Otro caso es el de Leticia García Ibarra, quien cruzó la frontera hace ya varios años, mientras estaba embarazada de su segundo hijo, a quien dio a luz con tan sólo 17 años de edad.

Vivió durante varios años en Estados Unidos, en localidades de Indiana, Phoenix, Florida y Virgnia, mientras trabajaba vendiendo alfombras, como encargada de seguridad en un McDonalds o hasta vendiendo tortas de carnitas en las calles. Regresó a Aguascalientes luego de que fuera detenida por conducir un camión sin permiso. Tras un breve periodo detenida, huyó de regreso a México ante el temor de que pudieran encarcelarla tras seguir su proceso judicial en libertad.

No se arrepiente, aun cuando reconoce que mantener y criar a sus cinco hijos ha sido todo un reto en ambos lados de la frontera.

“Esos niños han estado a punto (de morir) porque uno los descuida en su trabajo”, confiesa Leticia.

“A veces crecen con sentimiento, pero creo que fue bien, porque tuvieron cosas que uno no pudo tener. Uno deseaba hasta un pan, una coca”, agrega Lety, quien no pierde la esperanza de regresar a Estados Unidos.

Y es que al parecer, existe un patrón que se repite en localidades como El Llano y Lomas del Paraíso, donde las mujeres se embarazan y casan prematuramente, alrededor de los 14 años, con muchachos que rondan entre los 16 o 17 años, de acuerdo con varias historias que fueron relatadas al HuffPost.

Un patrón en el que la paternidad y la pobreza orillan a muchos jóvenes a probar suerte en Estados Unidos ante la imposibilidad de mantener a sus hijos.

Otra historia recurrente, es la manera en que los migrantes de la región tienen que pedir prestado grandes sumas de dinero para pagarle al coyote que habrá de conducirlos a través del Río Bravo, el desierto, trenes y camionetas en busca del sueño americano.

Muchos de ellos tienen que recurrir a sus familiares y amigos, aunque por lo regular, son sus conocidos y parientes que viven en Estados Unidos a quienes recurren para completar el dinero necesario para cruzar la frontera, con la promesa de que una vez que consigan trabajo en el vecino país del norte, podrán saldar la deuda.

De acuerdo con varios testimonios recogidos por el HuffPost, los migrantes suelen gastar entre 20 y 30 mil pesos para que los polleros puedan cruzarlos por la frontera.

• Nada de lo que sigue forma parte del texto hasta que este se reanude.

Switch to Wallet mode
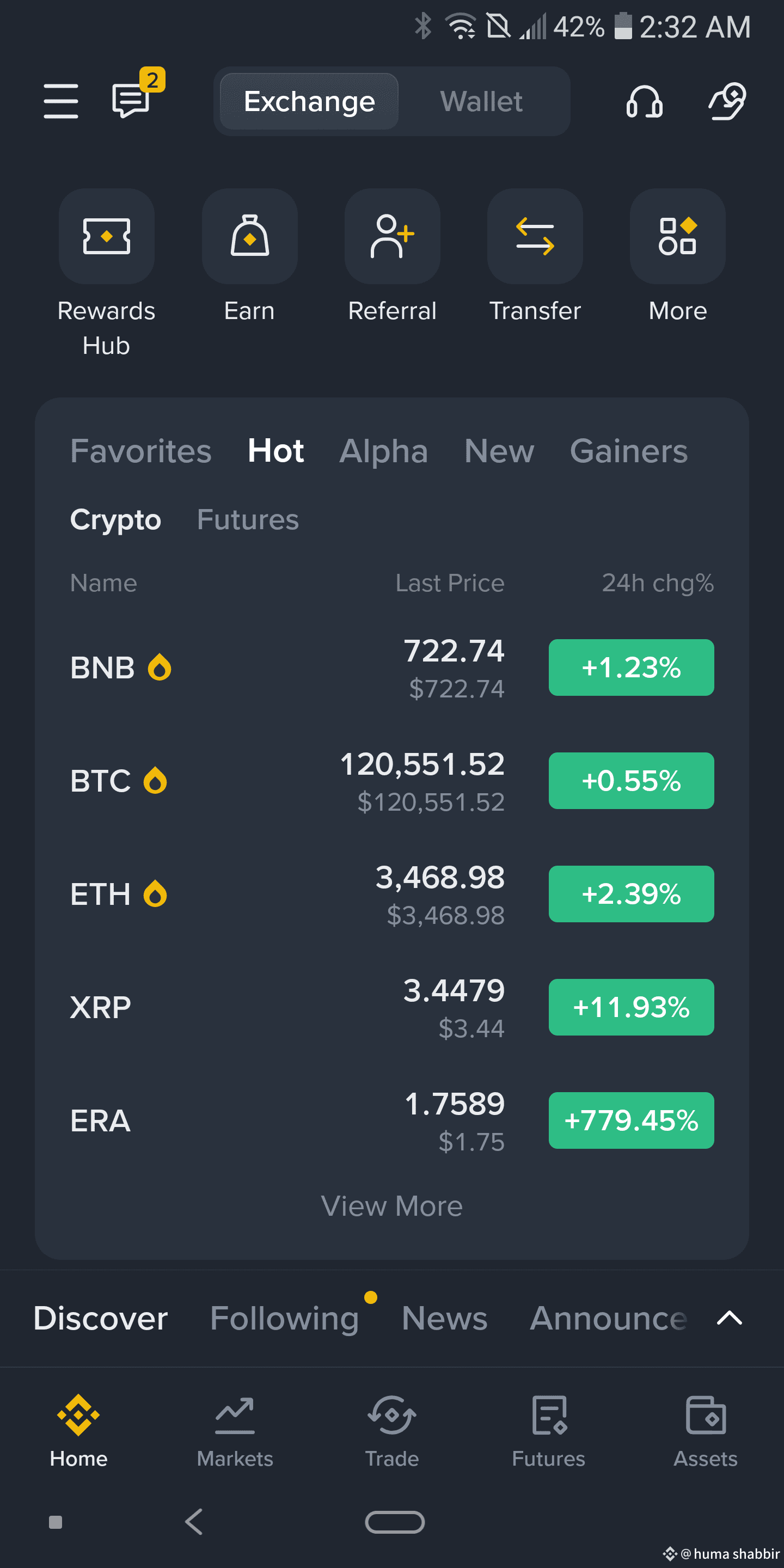This screenshot has height=1568, width=784. click(481, 102)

Una cifra que, de acuerdo a versiones recientes, puede incluso rondar los 5 mil dólares y 6 mil 500 dólares (entre 85 mil pesos y 110 mil pesos, aproximadamente). Una suma de dinero que, sin embargo, no les garantiza llegar vivos a su destino.

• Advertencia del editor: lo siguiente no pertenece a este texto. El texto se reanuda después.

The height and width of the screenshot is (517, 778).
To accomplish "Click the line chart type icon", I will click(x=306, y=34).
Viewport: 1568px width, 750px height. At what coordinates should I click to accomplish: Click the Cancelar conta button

Según datos del Instituto Nacional de Estadística y Geografía, la pérdida de población por migración internacional entre 2014 y 2015 fue más intensa en entidades tradicionalmente migratorias, como Michoacán (con una tasa de -136.1 por cada 10 mil habitantes), Zacatecas (-115.8), Guanajuato (-108), Durango (-108.8), Baja California (-75.5), Tamaulipas (-72.9) y Aguascalientes (-60.4).

Los datos también indican que la migración de México a Estados Unidos es realizada mayoritariamente por hombres, aunque en los últimos años la participación femenina ha incrementado gradualmente respecto del total de movimientos migratorios.